La plupart des hommes des Deux Rivières partis, le sommet de la colline était beaucoup plus tranquille. Ceux qui restaient observaient toujours les Ghealdanins en dessous d’eux, tapaient des pieds pour se réchauffer, mais aucun ne parlait. Les gai’shains s’affairaient en silence. Les arbres cachaient partiellement les camps des Mayeners et des Ghealdanins, mais Perrin vit des charrettes qu’on chargeait des deux côtés. Il décida quand même d’établir une garde. Arganda pouvait tenter de l’endormir. Un homme émettant son odeur pouvait être… irrationnel, termina-t-il mentalement, ironique.

Comme il n’avait plus rien à faire sur la colline, il entreprit de parcourir à pied le mile et demi le séparant de sa tente. Celle qu’il avait partagée avec Faile. Il trébuchait autant qu’il marchait, peinant quand il enfonçait jusqu’aux mollets dans la neige. Autant pour l’empêcher de claquer au vent que pour se réchauffer, il serrait sa cape autour de lui. Sans qu’elle le réchauffe.

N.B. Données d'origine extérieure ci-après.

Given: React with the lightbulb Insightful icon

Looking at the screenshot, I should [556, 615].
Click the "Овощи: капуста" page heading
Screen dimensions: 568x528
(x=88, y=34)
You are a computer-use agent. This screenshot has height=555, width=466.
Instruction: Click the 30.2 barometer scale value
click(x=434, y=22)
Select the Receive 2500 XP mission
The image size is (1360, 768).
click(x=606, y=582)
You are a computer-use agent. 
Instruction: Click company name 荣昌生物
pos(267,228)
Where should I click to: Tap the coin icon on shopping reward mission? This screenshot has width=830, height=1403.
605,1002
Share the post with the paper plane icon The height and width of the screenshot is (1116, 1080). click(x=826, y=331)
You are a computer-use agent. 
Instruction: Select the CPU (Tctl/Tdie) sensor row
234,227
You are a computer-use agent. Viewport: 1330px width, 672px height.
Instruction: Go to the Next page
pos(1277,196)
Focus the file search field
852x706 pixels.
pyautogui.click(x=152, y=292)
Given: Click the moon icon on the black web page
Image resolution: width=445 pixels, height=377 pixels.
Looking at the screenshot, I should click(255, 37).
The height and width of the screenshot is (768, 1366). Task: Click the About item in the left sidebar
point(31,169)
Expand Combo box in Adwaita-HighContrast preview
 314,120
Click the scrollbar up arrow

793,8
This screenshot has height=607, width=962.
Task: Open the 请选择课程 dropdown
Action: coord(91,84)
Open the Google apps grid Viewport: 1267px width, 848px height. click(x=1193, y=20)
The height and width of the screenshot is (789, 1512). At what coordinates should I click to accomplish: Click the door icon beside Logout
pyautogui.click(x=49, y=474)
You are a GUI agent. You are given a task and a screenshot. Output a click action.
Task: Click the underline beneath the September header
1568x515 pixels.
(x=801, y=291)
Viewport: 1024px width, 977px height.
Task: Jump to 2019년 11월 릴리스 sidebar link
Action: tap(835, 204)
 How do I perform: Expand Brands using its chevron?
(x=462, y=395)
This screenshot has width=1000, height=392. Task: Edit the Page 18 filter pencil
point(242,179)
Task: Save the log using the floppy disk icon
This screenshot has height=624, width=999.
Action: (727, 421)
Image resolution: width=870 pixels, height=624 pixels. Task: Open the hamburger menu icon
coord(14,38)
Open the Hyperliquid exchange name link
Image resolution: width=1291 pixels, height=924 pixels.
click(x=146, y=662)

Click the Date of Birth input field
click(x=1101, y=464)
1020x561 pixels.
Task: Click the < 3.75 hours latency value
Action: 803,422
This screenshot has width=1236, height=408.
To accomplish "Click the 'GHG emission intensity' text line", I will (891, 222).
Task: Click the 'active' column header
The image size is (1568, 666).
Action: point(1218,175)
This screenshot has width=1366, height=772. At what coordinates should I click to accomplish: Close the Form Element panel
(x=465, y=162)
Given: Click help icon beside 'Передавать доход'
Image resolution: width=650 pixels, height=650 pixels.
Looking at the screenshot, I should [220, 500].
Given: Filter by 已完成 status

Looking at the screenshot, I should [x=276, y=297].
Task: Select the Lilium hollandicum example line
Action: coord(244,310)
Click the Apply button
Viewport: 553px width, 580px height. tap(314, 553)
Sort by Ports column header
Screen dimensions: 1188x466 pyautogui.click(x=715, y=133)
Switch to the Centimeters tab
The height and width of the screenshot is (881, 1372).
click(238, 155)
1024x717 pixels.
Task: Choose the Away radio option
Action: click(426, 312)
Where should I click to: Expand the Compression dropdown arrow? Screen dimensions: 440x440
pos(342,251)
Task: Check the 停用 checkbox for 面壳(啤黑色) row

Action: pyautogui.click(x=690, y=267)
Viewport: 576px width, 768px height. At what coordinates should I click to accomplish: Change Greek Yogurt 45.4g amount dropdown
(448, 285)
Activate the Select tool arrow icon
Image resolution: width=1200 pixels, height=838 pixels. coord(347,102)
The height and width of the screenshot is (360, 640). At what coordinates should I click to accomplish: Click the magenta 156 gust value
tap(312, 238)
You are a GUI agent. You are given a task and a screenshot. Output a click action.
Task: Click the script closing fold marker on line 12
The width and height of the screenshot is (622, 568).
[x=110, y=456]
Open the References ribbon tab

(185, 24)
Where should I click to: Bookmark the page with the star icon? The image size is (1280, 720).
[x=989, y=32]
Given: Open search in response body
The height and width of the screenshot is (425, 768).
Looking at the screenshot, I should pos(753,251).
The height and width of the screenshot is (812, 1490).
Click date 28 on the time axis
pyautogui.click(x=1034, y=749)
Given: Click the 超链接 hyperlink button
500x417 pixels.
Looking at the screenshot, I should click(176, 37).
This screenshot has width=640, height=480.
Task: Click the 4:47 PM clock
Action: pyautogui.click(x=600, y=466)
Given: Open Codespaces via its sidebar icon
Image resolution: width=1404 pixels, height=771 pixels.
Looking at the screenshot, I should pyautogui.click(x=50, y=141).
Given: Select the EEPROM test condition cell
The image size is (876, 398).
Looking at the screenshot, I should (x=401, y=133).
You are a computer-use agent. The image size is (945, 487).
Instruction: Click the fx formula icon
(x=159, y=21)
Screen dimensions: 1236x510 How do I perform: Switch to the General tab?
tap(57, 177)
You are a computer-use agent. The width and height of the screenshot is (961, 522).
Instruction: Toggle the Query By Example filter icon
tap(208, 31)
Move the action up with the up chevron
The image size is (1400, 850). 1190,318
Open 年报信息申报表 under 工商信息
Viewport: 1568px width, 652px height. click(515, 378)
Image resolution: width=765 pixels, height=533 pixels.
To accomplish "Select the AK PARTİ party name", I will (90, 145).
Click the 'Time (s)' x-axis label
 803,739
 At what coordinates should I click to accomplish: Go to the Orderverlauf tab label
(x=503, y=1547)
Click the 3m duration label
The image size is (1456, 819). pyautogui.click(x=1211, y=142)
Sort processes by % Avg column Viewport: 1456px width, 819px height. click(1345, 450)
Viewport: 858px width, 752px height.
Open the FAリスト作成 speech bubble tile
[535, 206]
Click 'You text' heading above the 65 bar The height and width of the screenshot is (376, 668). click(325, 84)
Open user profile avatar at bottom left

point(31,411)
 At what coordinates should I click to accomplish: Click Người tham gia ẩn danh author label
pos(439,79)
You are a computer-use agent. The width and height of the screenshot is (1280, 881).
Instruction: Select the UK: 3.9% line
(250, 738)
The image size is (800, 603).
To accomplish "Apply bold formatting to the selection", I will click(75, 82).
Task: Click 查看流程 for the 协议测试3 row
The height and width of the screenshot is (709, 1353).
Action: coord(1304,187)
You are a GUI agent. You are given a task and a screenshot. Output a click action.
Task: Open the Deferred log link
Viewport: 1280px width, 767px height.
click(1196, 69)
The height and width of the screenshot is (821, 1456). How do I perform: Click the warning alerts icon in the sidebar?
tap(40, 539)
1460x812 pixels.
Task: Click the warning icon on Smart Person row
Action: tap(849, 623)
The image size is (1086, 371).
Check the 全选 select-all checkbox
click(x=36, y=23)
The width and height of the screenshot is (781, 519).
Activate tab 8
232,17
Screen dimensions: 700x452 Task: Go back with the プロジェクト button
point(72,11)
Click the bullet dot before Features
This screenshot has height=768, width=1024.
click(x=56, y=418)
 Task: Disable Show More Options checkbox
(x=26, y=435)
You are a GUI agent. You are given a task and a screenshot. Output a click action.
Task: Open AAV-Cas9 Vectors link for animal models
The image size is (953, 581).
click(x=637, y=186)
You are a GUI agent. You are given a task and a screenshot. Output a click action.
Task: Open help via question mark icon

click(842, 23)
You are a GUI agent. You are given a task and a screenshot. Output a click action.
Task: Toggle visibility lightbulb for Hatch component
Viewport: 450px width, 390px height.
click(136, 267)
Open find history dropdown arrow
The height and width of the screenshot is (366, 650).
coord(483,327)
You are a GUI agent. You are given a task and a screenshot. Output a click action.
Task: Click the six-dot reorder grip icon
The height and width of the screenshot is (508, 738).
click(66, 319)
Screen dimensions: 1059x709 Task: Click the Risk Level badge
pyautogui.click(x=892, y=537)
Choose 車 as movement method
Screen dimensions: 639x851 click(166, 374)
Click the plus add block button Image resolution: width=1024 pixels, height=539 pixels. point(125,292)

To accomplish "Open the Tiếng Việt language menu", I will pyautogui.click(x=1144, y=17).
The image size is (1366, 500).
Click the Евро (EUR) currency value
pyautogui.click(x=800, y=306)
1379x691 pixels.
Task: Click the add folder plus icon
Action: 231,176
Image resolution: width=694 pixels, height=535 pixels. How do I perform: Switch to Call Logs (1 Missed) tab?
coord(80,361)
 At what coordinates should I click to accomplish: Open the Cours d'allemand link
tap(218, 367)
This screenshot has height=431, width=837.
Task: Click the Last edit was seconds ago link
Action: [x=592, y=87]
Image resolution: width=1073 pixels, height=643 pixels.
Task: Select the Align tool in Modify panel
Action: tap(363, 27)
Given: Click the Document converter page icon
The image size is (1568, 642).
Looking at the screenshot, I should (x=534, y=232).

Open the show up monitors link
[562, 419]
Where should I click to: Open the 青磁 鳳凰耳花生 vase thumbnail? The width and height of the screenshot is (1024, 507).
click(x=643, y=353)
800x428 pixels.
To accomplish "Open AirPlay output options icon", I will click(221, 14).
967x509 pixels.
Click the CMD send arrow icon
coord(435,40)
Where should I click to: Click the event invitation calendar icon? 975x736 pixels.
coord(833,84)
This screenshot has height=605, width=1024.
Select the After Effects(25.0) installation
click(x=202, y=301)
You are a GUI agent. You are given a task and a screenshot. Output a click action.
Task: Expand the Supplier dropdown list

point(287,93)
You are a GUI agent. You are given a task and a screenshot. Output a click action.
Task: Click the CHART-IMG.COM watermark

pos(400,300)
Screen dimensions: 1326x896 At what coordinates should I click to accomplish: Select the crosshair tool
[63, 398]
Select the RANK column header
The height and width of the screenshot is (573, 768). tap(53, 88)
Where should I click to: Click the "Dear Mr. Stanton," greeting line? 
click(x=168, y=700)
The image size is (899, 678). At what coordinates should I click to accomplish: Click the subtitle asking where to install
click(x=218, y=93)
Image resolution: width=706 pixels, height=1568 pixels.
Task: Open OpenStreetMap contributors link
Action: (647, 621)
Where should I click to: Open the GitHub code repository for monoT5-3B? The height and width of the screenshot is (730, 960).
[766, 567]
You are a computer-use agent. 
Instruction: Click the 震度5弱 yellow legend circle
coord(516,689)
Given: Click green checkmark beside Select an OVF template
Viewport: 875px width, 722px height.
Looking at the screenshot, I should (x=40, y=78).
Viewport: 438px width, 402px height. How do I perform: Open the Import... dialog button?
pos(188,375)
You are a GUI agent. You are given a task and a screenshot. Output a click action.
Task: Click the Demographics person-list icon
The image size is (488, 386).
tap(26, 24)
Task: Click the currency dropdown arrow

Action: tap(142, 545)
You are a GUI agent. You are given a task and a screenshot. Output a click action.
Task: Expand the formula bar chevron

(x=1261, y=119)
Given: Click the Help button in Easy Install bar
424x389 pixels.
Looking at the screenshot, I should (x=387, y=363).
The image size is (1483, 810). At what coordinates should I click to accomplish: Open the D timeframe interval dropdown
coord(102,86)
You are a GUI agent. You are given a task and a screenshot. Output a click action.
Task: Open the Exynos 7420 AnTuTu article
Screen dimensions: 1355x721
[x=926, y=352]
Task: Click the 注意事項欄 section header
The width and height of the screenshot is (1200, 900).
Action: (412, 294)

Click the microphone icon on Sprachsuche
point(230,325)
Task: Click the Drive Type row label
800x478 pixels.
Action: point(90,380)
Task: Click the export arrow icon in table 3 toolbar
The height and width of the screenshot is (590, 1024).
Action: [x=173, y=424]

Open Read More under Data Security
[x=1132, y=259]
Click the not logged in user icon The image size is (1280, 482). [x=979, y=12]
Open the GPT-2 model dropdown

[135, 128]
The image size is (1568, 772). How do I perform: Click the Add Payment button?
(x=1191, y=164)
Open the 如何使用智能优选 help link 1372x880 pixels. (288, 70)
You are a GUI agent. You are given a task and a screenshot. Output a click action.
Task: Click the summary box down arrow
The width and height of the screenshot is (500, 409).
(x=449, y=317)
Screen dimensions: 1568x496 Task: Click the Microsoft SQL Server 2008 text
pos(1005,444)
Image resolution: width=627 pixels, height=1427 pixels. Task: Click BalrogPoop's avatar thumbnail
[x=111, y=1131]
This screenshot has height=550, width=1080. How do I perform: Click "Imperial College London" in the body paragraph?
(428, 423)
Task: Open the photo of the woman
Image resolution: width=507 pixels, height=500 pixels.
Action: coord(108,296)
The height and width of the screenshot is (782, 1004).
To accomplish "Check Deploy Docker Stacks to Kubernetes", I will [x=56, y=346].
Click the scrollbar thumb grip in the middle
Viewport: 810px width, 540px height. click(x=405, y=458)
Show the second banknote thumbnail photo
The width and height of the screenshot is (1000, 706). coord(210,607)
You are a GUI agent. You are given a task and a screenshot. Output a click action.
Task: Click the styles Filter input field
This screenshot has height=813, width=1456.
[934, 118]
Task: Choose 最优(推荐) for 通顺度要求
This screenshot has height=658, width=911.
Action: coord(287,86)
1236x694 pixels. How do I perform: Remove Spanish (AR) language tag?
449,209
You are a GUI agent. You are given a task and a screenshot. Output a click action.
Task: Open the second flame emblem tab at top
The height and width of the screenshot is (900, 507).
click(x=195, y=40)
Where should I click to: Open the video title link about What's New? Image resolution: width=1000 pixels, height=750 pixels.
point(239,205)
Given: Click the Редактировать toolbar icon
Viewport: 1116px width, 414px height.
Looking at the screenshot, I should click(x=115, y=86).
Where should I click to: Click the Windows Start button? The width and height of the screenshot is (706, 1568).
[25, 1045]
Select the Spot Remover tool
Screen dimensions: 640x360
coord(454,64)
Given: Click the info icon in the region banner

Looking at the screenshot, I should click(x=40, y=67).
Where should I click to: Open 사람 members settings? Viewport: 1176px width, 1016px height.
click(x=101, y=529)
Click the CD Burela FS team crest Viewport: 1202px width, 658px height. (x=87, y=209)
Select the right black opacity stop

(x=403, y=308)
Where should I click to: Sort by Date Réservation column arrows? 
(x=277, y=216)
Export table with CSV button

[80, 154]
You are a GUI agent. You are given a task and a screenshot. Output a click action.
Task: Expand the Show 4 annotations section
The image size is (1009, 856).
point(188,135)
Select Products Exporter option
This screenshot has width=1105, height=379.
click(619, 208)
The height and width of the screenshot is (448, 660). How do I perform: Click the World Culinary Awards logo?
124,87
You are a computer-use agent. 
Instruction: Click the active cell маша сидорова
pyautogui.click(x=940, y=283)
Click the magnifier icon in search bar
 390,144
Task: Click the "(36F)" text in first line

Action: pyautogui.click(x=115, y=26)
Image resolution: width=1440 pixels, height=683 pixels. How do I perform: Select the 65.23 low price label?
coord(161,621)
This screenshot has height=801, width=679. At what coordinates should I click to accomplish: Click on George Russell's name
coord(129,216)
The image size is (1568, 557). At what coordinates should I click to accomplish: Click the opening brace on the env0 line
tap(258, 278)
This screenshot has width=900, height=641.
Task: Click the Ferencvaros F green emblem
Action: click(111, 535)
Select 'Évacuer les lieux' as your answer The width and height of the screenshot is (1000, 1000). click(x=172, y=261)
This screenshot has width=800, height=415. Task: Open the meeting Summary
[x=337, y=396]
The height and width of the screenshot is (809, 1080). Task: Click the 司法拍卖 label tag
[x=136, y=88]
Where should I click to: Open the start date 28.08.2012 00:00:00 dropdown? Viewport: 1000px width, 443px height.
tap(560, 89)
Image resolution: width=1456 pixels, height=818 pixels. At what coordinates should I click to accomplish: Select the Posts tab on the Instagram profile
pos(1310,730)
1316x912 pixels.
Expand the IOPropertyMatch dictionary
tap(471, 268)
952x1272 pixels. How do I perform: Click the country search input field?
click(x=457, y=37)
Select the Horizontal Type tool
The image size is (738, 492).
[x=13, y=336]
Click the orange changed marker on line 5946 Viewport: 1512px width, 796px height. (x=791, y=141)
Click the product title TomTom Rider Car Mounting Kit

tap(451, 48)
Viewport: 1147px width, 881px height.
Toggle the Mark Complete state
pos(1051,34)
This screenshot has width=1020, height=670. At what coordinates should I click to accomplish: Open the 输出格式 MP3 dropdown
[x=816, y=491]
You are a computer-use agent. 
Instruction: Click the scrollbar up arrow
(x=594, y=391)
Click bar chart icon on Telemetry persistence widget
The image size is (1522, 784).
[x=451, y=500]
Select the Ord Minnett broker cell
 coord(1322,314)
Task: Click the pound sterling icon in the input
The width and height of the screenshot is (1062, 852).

Quand il arriva, le camp des Deux Rivières grouillait d’activité. Les charrettes étaient toujours disposées en cercle, et des hommes des domaines que Dobraine possédait au Cairhien les chargeaient, quand d’autres se préparaient à seller les chevaux. Dans cette épaisseur de neige, les roues auraient patiné, alors on les avait attachées sur le flanc des charrettes, et remplacées par de larges patins de bois. Emmitouflés au point de paraître deux fois leur volume, les Cairhienins s’arrêtèrent à peine pour le regarder. Mais chaque homme des Deux Rivières qui le vit s’interrompit pour le fixer, jusqu’à ce qu’un camarade le pousse pour qu’il reprenne sa tâche. Perrin se félicita de ne lire aucune sympathie dans ces regards, car, dans ce cas, il aurait sans doute craqué et pleuré.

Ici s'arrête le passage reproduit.